The president of Germany’s Central Council of Jews, Josef Schuster, has not observed any emigration of Jews from Germany despite the rising number of anti-Semitic incidents in the country.
When asked whether members of the Jewish community were turning their backs on Germany, Schuster told the Rheinische Post newspaper in an interview published on Saturday: “No, I definitely don’t see any emigration of Jewish people from Germany.”
There are always people who move to Israel for religious reasons, Schuster said, but added he couldn’t see that for political reasons “in contrast to France, where there is a clear exodus of Jews.”
Since the terrorist attack on Israel by the Palestinian Islamist organization Hamas and others on October 7, a sharp rise in anti-Semitic incidents has also been reported in Germany, including hostility, verbal abuse, the marking of residential buildings with Stars of David and an attempted arson attack on a Berlin synagogue.
Anti-Israeli slogans have been shouted and posters displayed at demonstrations.
German Commissioner for Anti-Semitism Felix Klein described October 7 as a “turning point, also for the safety of Jews in Germany.”
“I find it alarming when Jews consider leaving Germany.

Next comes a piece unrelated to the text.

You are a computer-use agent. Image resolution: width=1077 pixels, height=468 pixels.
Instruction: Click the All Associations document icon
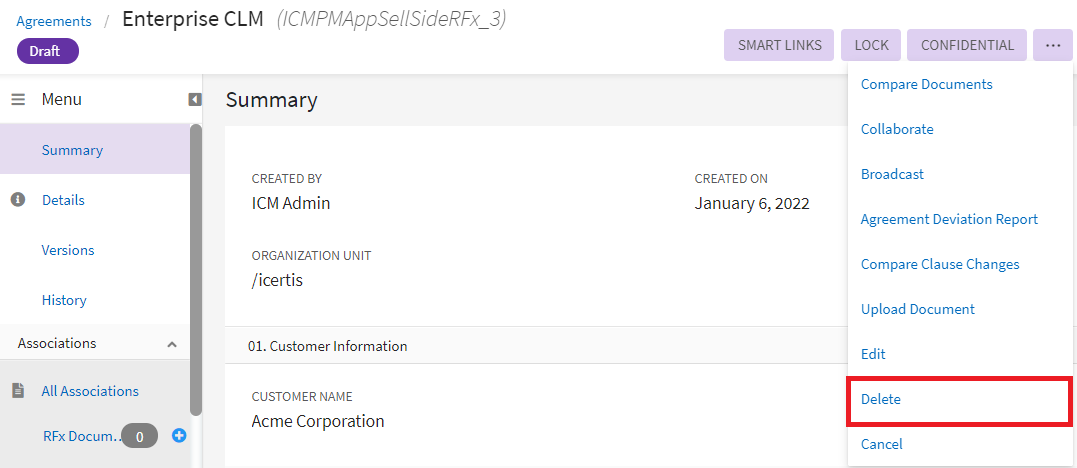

And I understand if some do. There is great unrest in the community,” Klein told the Saturday editions of the newspapers in the Funke Media Group.
He said that Jews in Germany had not been in as much danger since the Holocaust as they are today.

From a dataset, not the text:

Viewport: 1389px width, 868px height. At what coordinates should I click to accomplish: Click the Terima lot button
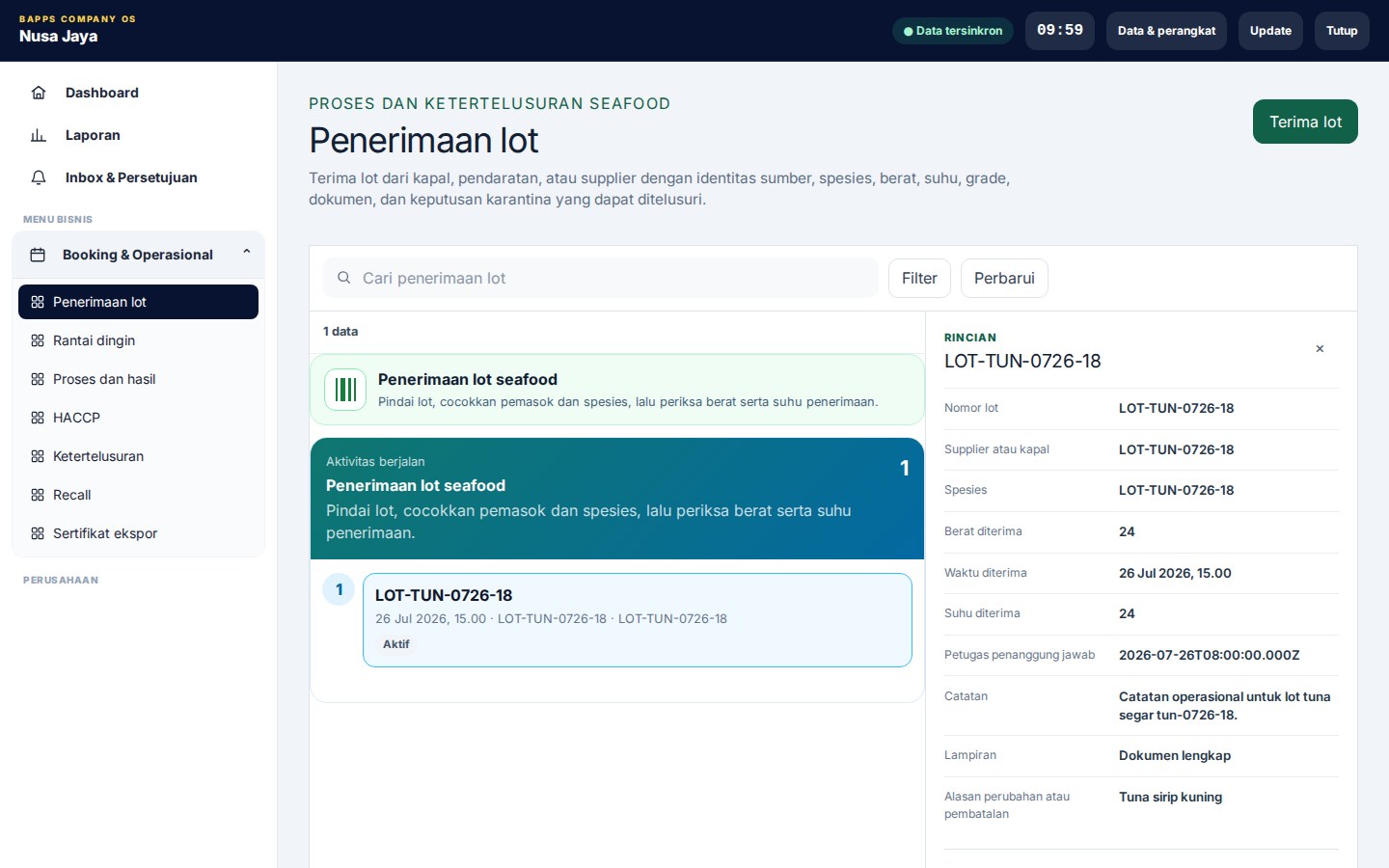1305,122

“In 1972 we had the attack on the Olympic Games in Munich, in 2019 the attack in [the German city of] Halle. Today we are dealing with an active terrorist organization that wants to kill as many Jews as possible – and which is openly supported by parts of the population. We have to fear that Hamas’ arm will reach as far as Germany.”
Klein was referring to an attack at the Summer Olympics in the southern German city when eight Palestinian terrorists broke into the Olympic village and killed two members of the Israeli team, and another more recently when a shooter killed two people nearby after failing to force his way into the synagogue in the central German city of Halle on the feast of Yom Kippur.